Office of Foreign Assets Control (OFAC)

The United States has commercial and financial sanctions programs against terrorism, narcotics traffickers, racism, and some diplomatic and economic problems that threaten national security and interests. The office of Foreign assets Control (OFAC) is one of these functional financial sanction organizations in the United States.

What Is OFAC?

OFAC is the most functional financial sanctions organization in the United States based on Treasury Administration. It develops programs to protect U.S. foreign policy and national interests by connecting with U.S. domestic and foreign intelligence agencies. Moreover, OFAC is liable for the management of economic sanctions and the determination of administrative fines. OFAC programs regulate the United States person. To identify a U.S. person;

  • U.S. person that wherever located
  • Citizens of other countries with a permanent (legal) residence permit in the United States,
  • U.S. Companies
  • All persons and entities located in the U.S.
  • Entities controlled by U.S. citizens.
  • Besides, if the transaction has a connection with the U.S., it may need to comply with OFAC sanctions.

Modern sanctions programs have been implemented based on the International Emergency Economic Powers Act(IEEPA) since 1977. It aims to take measures against any usual and extraordinary external threats to its national security and economy. In addition, IEEPA provides economic sanctions to the president.

AML and OFAC Compliance for Financial Institutions

What Are The Types of OFAC Sanction Programs?
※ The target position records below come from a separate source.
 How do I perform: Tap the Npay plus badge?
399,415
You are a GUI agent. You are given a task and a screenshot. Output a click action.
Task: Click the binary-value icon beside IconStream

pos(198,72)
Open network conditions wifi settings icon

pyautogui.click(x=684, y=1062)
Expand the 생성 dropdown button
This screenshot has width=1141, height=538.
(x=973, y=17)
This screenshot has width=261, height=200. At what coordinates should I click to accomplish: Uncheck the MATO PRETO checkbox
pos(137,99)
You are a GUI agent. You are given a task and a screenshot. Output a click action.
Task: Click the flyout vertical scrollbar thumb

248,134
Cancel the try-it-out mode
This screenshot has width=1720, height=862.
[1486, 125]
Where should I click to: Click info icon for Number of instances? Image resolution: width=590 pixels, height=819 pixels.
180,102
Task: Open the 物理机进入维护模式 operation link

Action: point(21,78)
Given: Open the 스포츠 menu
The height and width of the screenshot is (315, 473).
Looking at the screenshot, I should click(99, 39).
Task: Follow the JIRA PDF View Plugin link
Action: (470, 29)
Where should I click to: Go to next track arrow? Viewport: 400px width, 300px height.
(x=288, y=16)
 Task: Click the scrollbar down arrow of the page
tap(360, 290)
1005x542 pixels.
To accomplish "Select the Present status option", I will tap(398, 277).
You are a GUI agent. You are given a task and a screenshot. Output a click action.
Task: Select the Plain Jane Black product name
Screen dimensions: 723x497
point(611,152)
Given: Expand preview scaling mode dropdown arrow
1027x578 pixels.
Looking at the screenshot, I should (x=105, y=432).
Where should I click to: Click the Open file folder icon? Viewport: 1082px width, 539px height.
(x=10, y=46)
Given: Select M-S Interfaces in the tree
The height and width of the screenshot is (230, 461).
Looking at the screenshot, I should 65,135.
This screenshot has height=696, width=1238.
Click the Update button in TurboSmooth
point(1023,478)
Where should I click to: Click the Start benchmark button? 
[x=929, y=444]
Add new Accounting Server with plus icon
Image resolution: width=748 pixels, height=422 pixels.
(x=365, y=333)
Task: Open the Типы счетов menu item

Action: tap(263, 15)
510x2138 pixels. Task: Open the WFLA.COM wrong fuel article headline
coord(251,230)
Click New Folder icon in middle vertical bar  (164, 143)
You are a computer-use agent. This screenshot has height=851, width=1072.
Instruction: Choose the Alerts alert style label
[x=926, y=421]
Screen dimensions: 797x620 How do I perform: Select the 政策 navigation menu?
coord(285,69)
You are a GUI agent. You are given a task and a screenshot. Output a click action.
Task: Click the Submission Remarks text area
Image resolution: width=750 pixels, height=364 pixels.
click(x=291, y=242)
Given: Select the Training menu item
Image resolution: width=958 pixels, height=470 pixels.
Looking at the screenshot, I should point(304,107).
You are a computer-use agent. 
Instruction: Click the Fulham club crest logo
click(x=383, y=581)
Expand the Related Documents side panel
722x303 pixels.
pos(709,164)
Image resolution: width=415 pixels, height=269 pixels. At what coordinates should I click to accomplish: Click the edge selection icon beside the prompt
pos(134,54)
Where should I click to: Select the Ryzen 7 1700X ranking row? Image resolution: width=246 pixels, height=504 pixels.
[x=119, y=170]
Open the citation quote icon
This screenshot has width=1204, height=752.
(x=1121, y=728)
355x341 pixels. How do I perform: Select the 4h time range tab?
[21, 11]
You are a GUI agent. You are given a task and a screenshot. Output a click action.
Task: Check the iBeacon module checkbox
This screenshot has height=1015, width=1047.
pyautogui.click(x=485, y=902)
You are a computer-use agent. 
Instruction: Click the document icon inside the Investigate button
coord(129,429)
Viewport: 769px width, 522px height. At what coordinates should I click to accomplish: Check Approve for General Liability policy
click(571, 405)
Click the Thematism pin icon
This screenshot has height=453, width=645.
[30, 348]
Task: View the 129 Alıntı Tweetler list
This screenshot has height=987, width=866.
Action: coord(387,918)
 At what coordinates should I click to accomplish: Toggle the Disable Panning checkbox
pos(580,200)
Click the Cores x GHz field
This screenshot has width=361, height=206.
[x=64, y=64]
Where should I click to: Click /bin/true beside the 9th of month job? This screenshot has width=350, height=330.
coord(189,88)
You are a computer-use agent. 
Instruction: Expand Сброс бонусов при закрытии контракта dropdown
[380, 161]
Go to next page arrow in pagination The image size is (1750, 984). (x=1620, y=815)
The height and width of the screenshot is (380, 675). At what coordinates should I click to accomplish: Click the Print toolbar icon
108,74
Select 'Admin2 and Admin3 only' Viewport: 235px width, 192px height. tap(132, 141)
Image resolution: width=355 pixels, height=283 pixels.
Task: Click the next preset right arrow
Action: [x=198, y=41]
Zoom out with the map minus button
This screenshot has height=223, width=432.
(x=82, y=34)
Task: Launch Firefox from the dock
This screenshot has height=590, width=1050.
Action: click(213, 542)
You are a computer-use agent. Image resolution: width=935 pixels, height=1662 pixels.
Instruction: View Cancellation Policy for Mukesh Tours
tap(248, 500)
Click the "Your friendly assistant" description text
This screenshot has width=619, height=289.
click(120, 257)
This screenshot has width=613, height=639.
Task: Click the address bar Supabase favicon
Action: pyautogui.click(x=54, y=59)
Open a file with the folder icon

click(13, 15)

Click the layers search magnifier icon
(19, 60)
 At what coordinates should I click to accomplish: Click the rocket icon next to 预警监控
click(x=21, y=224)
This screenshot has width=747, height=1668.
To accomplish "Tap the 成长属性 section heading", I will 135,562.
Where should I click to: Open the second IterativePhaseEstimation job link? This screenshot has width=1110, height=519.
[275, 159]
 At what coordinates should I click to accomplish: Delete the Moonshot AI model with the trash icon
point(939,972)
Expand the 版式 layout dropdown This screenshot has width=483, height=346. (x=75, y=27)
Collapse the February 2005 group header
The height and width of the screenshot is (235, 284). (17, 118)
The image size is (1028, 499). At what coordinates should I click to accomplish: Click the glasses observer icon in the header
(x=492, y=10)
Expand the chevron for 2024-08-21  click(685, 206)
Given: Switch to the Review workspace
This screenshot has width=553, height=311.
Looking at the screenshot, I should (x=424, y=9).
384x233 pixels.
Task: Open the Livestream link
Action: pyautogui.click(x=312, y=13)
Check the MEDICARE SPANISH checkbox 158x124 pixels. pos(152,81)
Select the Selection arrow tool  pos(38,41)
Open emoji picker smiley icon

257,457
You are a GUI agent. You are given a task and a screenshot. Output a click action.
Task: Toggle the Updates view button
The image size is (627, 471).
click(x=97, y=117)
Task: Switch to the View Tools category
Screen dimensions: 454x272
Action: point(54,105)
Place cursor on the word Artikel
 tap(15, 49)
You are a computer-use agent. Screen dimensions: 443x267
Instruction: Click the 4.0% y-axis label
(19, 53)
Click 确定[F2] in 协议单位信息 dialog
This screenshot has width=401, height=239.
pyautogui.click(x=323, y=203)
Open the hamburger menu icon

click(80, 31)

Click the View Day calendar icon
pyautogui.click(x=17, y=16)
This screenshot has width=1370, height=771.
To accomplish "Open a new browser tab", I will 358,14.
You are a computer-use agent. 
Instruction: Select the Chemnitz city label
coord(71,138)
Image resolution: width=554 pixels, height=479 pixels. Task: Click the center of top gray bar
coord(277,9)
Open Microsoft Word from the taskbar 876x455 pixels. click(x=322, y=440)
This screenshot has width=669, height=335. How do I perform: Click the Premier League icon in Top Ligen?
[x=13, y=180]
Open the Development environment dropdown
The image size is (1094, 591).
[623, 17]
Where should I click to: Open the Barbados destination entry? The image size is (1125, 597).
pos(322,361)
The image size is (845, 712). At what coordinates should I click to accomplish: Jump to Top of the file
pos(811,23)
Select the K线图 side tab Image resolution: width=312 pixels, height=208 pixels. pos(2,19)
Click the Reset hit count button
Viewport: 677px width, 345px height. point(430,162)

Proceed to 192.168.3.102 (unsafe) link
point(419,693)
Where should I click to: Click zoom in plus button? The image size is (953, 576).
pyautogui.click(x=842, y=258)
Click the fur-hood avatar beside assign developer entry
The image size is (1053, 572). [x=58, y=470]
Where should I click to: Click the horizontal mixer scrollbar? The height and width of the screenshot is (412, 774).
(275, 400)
U.S. financial sanctions programs began as country-based sanctions that banned all activities and transactions involving a country, also known as traditional economic sanctions. Afterward, a new kind of sanction known as list-based sanctions has been created that targets specific people, institutions, and organizations. On the one hand, Secondary Sanction is another type of implementation by the United States. These affect third-country actors who do business with individuals, institutions, and organizations that the United States sanctions. In this context, OFAC programs are categorized under four main topics;

  • country-based sanctions,
  • list-based sanctions,
  • secondary sanctions,
  • and sectoral sanctions.

Country-based Sanctions

These are imposed within the country, depending on certain defined transactions and government regimes of interest. Country-based sanctions generally prohibit trade in services, trade in goods, financial transactions, and technology transfers.

List-based Sanctions 

These are contributed significantly to U.S. foreign policy, national security, and the economy, distinctly identifying people and institutions threatening the U.S. government. Also, of course, these are the most frequently implemented by OFAC. OFAC has a Specially Designed Nationals and Blocked Person List (SDN). Narcotic trafficking, terrorism, cybercrimes, and human rights abuses are some of the SDN list provisions.

Secondary Sanctions

These are a new kind of sanction—it concerns non-US persons or third-country actors who do business with the U.S.

Sectoral Sanctions

These are new sanctions that the United States has begun implementing as Russia annexes Ukraine. U.S. Government prohibits funding for specific firms in Russia's financial and energy sectors.